US LHC Computing Review Nov 2001

This was a DoE review of the US ATLAS and CMS computing projects. The reviews were to cover their core software and Tier 1 & 2 center work. Each experiment was given about a day to make their case. It was way to compressed to allow much depth and no time to talk details, so these notes just point out tidbits I picked up that might be of interest to GLAST.

CMS

In fact, CMS did not get into much detail on their technical work and not much of what they said appeared to be of interest to us, partly because of the technology decisions they have made (eg following what used to be called LHC++).

They did have one product called Ignominy that could be of interest. Its goal is to analyze software for complexity and show its structure. It appears to not be CMS-specific.

ATLAS

ATHENA has been accepted by ATLAS. They have recently completed the migration to CMT. Their supported OS' are linux and solaris, with the latter a poor cousin just maintained to show that the code builds on a 2nd OS.

 They have built a layer on top of the Gaudi TDS - called StoreGate. They said it was necessary to address shortcomings of the TDS. No details. There is also a new data type called DataLink. It sounds like what we need to relate one kind of data to another - eg MC contributions to a CAL log readout, or hits on a track. I think it is bi-directional. Don't know if it depends on StoreGate.

They have extended IDL (now ADL) to auto-generate code for the PDS, ie the converters and streamers for both Objectivity and Root.

All of LHC is looking at migrating to a hybrid datastore consisting of Root files organized by an RDBS. STAR is already doing this.

They have created a service hooking G4 up to ATHENA.

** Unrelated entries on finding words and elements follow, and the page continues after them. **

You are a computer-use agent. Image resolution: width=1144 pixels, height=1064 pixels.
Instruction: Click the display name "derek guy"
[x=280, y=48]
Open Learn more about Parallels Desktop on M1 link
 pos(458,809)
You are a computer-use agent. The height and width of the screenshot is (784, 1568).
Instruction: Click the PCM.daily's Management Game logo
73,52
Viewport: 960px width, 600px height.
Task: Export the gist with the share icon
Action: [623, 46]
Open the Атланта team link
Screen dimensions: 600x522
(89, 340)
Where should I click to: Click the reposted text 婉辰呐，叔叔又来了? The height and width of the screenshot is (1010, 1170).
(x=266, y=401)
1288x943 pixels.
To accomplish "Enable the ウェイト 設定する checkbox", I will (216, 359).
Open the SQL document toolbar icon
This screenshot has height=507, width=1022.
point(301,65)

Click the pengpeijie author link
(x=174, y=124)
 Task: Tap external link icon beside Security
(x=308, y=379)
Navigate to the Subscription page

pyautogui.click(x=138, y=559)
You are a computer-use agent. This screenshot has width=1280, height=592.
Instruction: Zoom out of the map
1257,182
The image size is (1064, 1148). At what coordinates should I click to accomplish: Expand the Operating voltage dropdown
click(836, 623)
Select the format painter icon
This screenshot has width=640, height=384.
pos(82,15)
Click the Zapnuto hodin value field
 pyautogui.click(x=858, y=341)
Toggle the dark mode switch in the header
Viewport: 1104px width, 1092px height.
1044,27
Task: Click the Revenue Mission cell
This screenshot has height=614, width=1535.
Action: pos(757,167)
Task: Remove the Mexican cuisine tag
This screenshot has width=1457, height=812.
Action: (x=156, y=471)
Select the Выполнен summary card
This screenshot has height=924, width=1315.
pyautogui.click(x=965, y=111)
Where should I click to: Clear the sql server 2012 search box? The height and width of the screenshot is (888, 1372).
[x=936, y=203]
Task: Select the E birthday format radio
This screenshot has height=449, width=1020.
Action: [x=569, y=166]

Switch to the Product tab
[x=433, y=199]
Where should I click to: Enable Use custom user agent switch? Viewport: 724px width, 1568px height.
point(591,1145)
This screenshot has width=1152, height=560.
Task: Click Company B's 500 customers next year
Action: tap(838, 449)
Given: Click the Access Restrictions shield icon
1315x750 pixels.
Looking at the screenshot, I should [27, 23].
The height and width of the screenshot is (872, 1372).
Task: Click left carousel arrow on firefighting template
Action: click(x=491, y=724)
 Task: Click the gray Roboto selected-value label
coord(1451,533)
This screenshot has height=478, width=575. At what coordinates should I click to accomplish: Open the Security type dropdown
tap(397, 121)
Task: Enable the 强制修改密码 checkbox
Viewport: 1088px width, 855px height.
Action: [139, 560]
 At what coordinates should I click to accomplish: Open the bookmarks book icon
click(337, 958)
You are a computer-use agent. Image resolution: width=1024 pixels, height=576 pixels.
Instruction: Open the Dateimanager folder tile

They say their Root converters are now done - no more blobs. They also said they had an ntuple problem - they were only using memory-resident ntuples so far? Does that mean we are too? Aren't we using their ntuple service?

Support

Neither experiment has a bug tracking system. Both make do with a mailing list and don't seem so unhappy about the situation.

They are doing nightly builds. They use AFS for code distribution. Presumably we could too if we wanted for linux, assuming we sort out the site-dependent stuff that Alex is looking at.

They differentiate between Developer's and Production releases. Should we too?

Coding compliance: they were using something called Code Wizard, but it only addressed maybe 1/2 of their rules and updating it would be too hard. They will investigate using the same tool that ALICE does, written for them by an Italian software house - and said to be available to CERN experiments.

There is a package called pacman, written by Saul Youssef of BU, for code distribution and installation. It works off tarballs and rpms. Not sure if this would help us. We should investigate InstallShield for Windows.

They've written a user guide. Perhaps we should look at it.